Of the professional journals that I force myself to read each month, IEEE Software and IEEE Computer are usually the most relevant and interesting. In the June 2006 issue of IEEE Computer, I found a short, but very practical article by Gerard Holzmann entitled “The Power of 10: Rules for Developing Safety-Critical Code.” The entire human race can see an abstract of the article here; but you have to be an IEEE member to get the full-text PDF.

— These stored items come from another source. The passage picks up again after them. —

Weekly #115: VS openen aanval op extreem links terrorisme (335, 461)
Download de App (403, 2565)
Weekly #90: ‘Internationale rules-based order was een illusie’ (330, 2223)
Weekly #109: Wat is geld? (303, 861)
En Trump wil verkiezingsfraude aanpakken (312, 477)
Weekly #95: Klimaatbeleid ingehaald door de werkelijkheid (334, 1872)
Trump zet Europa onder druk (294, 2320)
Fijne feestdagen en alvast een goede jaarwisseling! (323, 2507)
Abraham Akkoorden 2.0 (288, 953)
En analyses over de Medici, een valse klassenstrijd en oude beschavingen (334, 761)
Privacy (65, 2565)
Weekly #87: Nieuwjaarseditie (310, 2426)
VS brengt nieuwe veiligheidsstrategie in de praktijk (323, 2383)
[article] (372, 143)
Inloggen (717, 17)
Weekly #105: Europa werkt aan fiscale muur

The article contains a discussion and “rationale” for each of the rules; but here’s a quick summary:

1. Restrict all code to very simple control flow constructs — do not use goto statements, setjmp or longjmp constructs, or direct or indirect recursion.
2. Give all loops a fixed upper bound. It must be trivially possible for a checking tool to prove statically that a loop cannot exceed a preset upper bound on the number of iterations.
3. Do not use dynamic memory allocation after initialization.
4. No functoin should be longer than what can be printed on a single sheet of paper in a standard format with one line per statement and one line per declaration. Typically this means no more than about 60 lines of code per function.
5. The code’s assertion density should average to minimally two assertions per function.
6. Declare all data objects at the smallest possible level of scope.
7. Each calling function must check the return value of nonvoid functions, and each called function must check the validity of all parameters provided by the caller.
8. The use of the preprocessor must be limited to the inclusion of header files and simple macro definitions. Token pasting, variable argument lists (ellipses), and recursive macro calls are not allowed.
9. The use of pointers must be restricted. Specifically, no more than one level of dereferencing should be used.
10. All code must be compiled, from the first day of development, with all compiler warnings enabled at the most pedantic setting available. All code must compile without warnings. All code must also be checked daily with t least one, but preferable more than one, strong static source code analyzer and should pass all analyses with zero warnings.

What intrigues me is that most, if not all, of these guidelines, could have been organized and published thirty years ago, if not earlier. That’s not a criticism of the current publication, but merely an observation that (a) some of the fundamentals of good programming haven’t changed, which is refreshing; and (b) the guidelines need to be published, for the benefit of a younger generation of programmers who are developing ever more complex safety-critical systems.

Mr. Holzmann writes “developers are currently using this rule set experimentally at Jet Propulsion Laboratory (JPL) to write mission-critical software, with encouraging results.” That’s terrific, and it might help avoid some future embarrassments, such as the $125 million software error in the 1999 Mars Climate Orbiter rocket, in which one article (see “Poor testing doomed Mars missions, officials say,” Government Computing News, Apr 17, 2000) reported that

“The reports cite a number of problems in the planning, design and execution of the Mars Climate Orbiter but blamed its failure on a single line of trajectory code. [emphasis added]

“NASA officials have said that Lockheed Martin supplied code programmed in English units of measure rather than metric units. The errant data likely caused computational errors that either sent the $125 million craft spinning off into space or caused it to disintegrate in Mars’ atmosphere.”